Over the weekend, Ben and I went to the annual Houston Gem & Mineral Show (it was both our 2nd time going).  Mostly, it's to go and gape at the really amazing specimens offered, some that are spectacular enough to be in museums.  Obviously, such specimens cost 1000's, if not tens of thousands, of dollars, so if we do buy anything, it's small and cheap.  But it's still worth it to just go and look - how often will you get to see and touch 1-meter long prisms of selenite, huge blobs of malachite that look like broccoli and grapes, perfect smoky quartz crystals intergrown in amazonite?  It's a fun experience.  And because we went on the last day, some vendors were offering their specimens for 50% off.  We managed to snag a beautiful trilobite, a Mrakbina specimen from Morocco:

We put the new trilobite with Ben's rock collection, which, not surprisingly, is heavily dominated by biological and sedimentary things (except that beautiful piece of obsidian on the right).

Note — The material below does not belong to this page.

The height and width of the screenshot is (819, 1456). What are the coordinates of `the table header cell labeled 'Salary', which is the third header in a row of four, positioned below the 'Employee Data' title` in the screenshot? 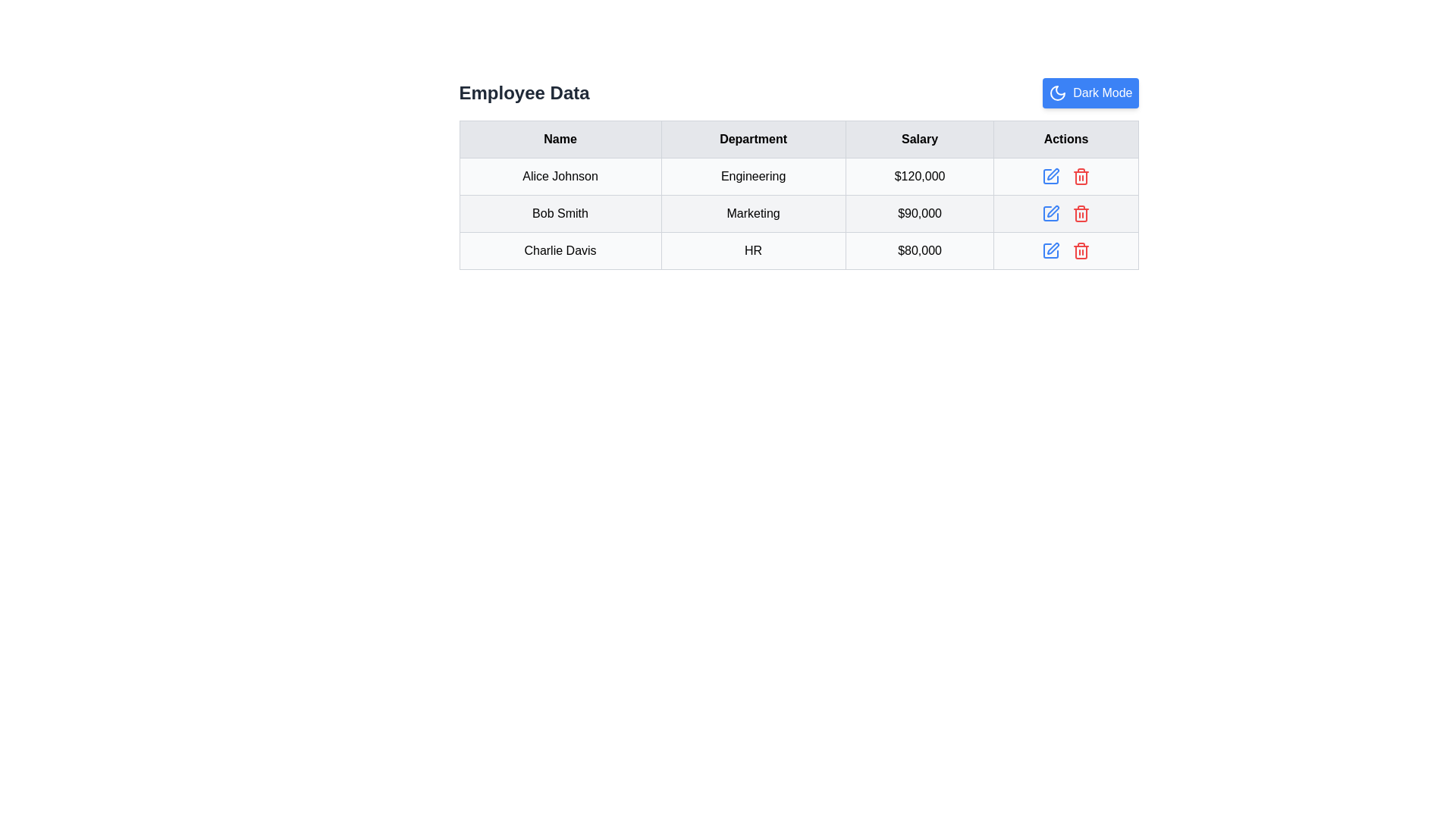 It's located at (919, 140).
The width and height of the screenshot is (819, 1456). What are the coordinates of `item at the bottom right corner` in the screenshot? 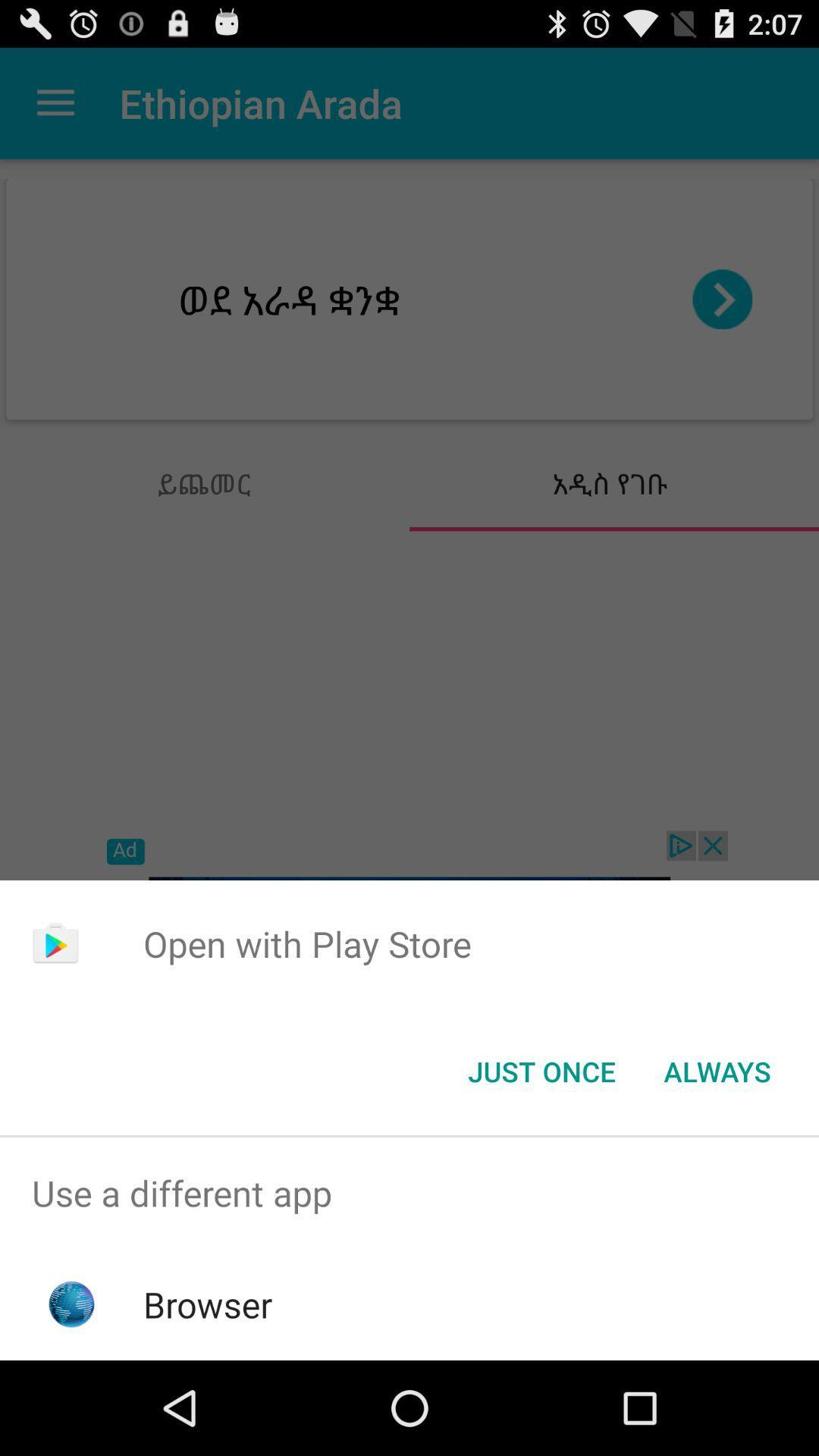 It's located at (717, 1070).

Speaking of fossils, we managed to make one of our own (and continue to make it every time the cabinet door containing the coffee is opened and closed).  Here's a cockroach that got smashed and somehow ended up pretty well-preserved:


Here are some random biological bits I've picked up on various trips, now sitting on a shelf above my desk:

From the top left - a cowrie shell I found in Papua New Guinea, a box on top of a jar of random shells, a septarian nodule from the Atacama Desert, two limpet shells from the Chile coast, a nautilus (lamely, from a gift shop in Galveston, TX), a mermaid's purse from Long Island, and a snail shell filled with sand and bored through by another organism (also from Long Island).

And to finish off the weekend, we celebrated a bunch of recent nice things:  Ben's NSF DDIG getting funded, Ben getting the Vaughn Fellowship from Rice, me accepting the post-doc at Brown starting in January.  For that, we splurged on a ~$15 bottle of wine which we only splurged on because it had an ammonite on the label!  (And it wasn't too bad of a wine either).